For a little while, Leo just stood there.  Finally, he spoke again.
“Kevin, I just want to share some videos.”
“Oh, okay.  Have you considered YouTube?”
“What’s that?”
Kevin walked back to his apartment after lunch.  Part of him wished he could be as enthusiastic about church as he was about technology, but there was still something he couldn’t get over.  It was a belief that was fundamental to him for as long as he remembered.  It was a belief that went against everything he had read in every book of the bible.
Kevin didn’t think it mattered what people believed.  All that mattered to him was what people did.
Some Christians donated to the poor, built schools, saved lives.  Some atheists donated to the poor, built schools, saved lives.  Both Christians and non-Christian people had done great things, and horrible things, but so had Muslims.  And Hindu people.  And scientologists, and probably a million other religions.  But no one thought it was okay to believe that your beliefs didn’t matter.  
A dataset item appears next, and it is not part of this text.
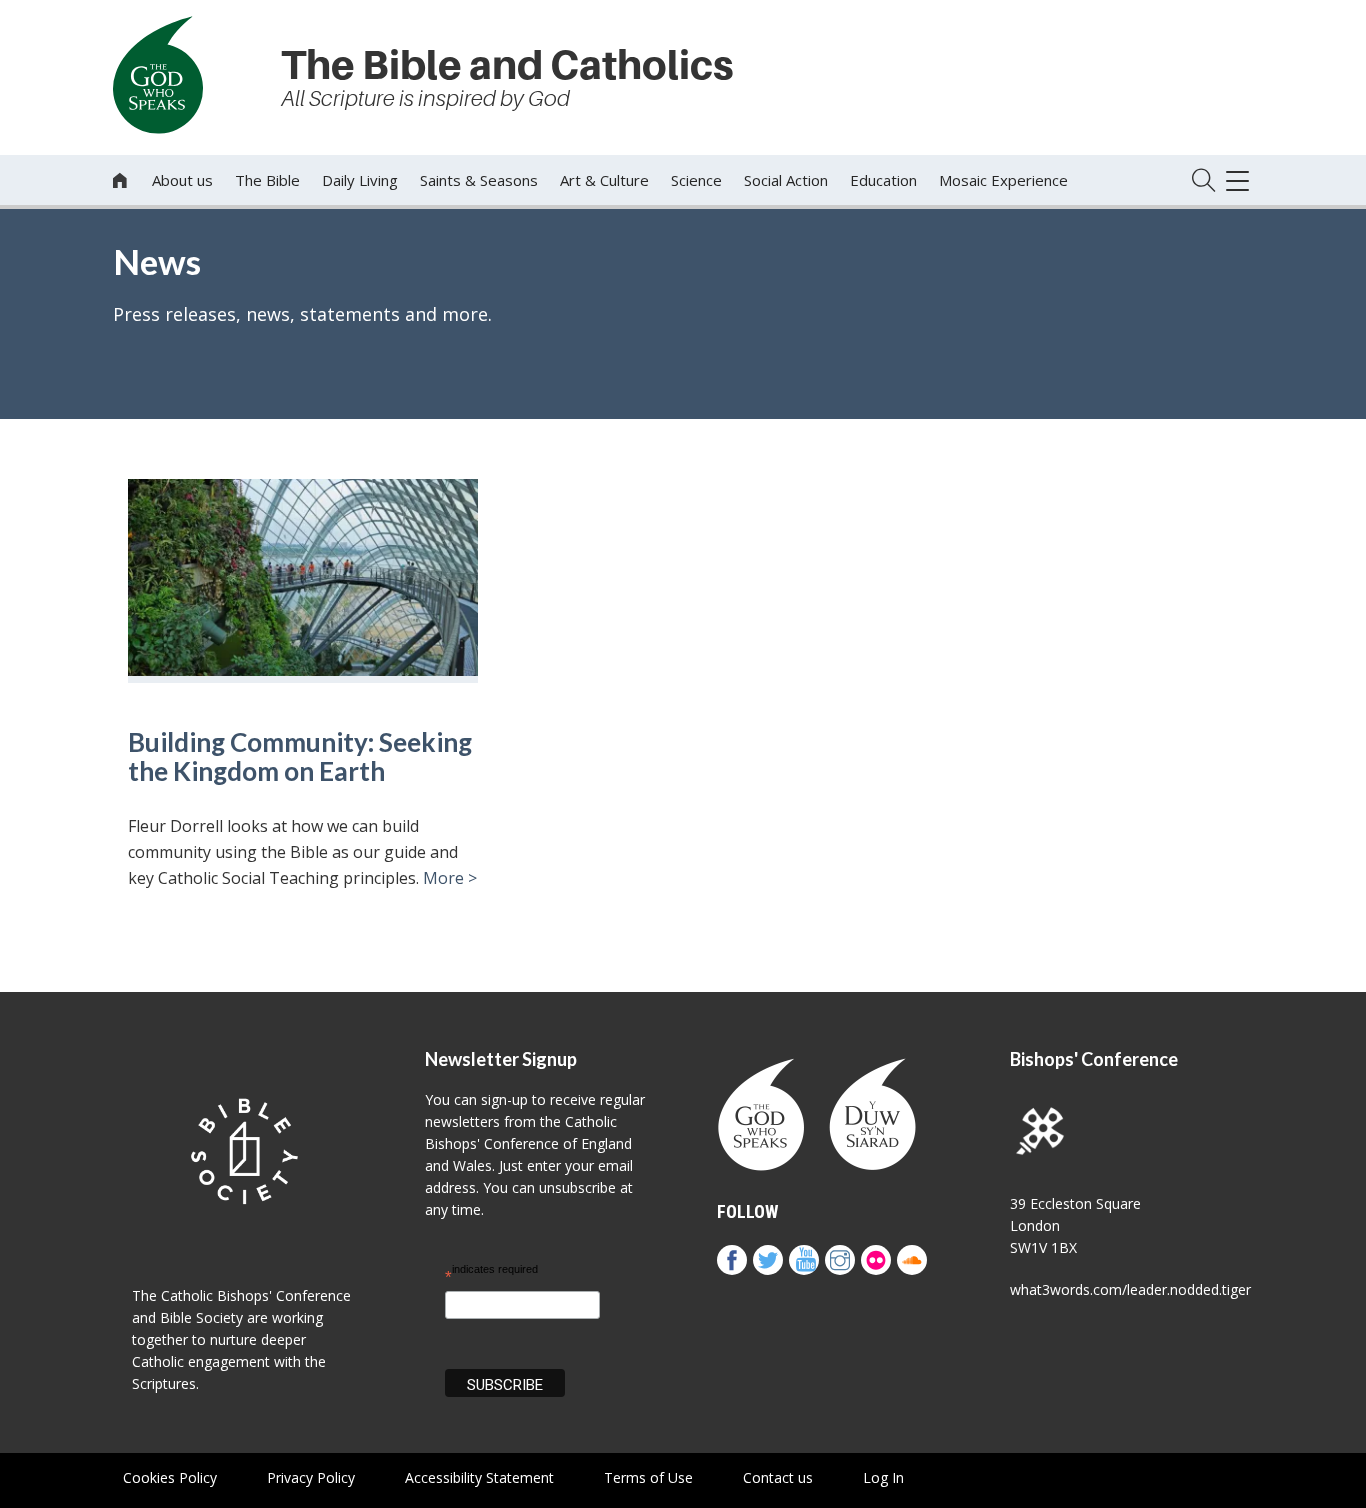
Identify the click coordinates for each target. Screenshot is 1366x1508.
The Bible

Kevin wasn’t sure if he believed in everything or nothing.  He figured it was impossible to believe in nothing, because that would mean that he still believed in something.
[Dan]
Monday.  8PM.  Dan was one of the only people in.
It was a long meeting, followed by a crucial lunch meeting, followed by coding, followed by another meeting.  These past few days had been tough on everyone, but Dan sometimes wished he could just hole up, not talk to anyone, and code.
He finally had a few hours to himself.  This was when he felt most productive.
2, he thought.  2, 4, 8, 16…
Dan’s weapon of choice had always been C++.  He knew bitwidths, 56-megabyte proprietary structs, obscure abbreviations that only meant anything to him, Andy, and the Department of Defense.  He knew 18 different ways to bind to a socket.  He knew 19 different ways to accidentally bind to the socket incorrectly, which is why he was careful who he hired.
He looked at his code.  100 lines.  18 minutes.  It compiled, implemented a client/server, verified that both sides were properly using the data.  Not bad.  He added error handling, comments, varied conditions.  He updated his code like a skilled writer polishing his prose, and like a skilled writer he knew how important every individual unit was.  He knew how significant the difference was between --i and i--.  He knew the implications of using [] on a vector instead of .at()
Having accomplished his main goal, he decided to spend a few minutes making fun of other people on Github issues.
He saw one branch of code where someone failed, failed again, then tried changing all the include statements from using “” to using <>.  Dan laughed.
He saw one branch of code where someone tried to log everything as fatal.  This was surprisingly common, especially for people too dumb to figure out how to set log level.  Dan laughed.
Then Dan saw a branch made by one of his best friends.
Ex-friends.  No one ever figured it out.  Things were mysterious, but for reasons he never understood this friend’s family chose not to mention their company (or Dan) once.  But how did it happen?  This was also mysterious.  Dan compiled a list of all the things he had learned after college, and it was long, but one item stood out:
When an obituary omits cause of death, that usually means it’s suicide.
What appalled Dan wasn’t the act itself, but the sheer indifference that their company displayed.  They just didn’t care.  His cubicle was replaced by an intern’s, then another intern’s.  That’s more or less how he felt the company regarded this death.  It was a name tag change, a commented out line in payroll.  It frustrated Dan to no end, the sheer meaningless and triviality of the ordeal.  
Silently, when he was sure no one was there to hear, Dan wept.
He cried to a timer.  When five minutes passed, he got back on track with coding.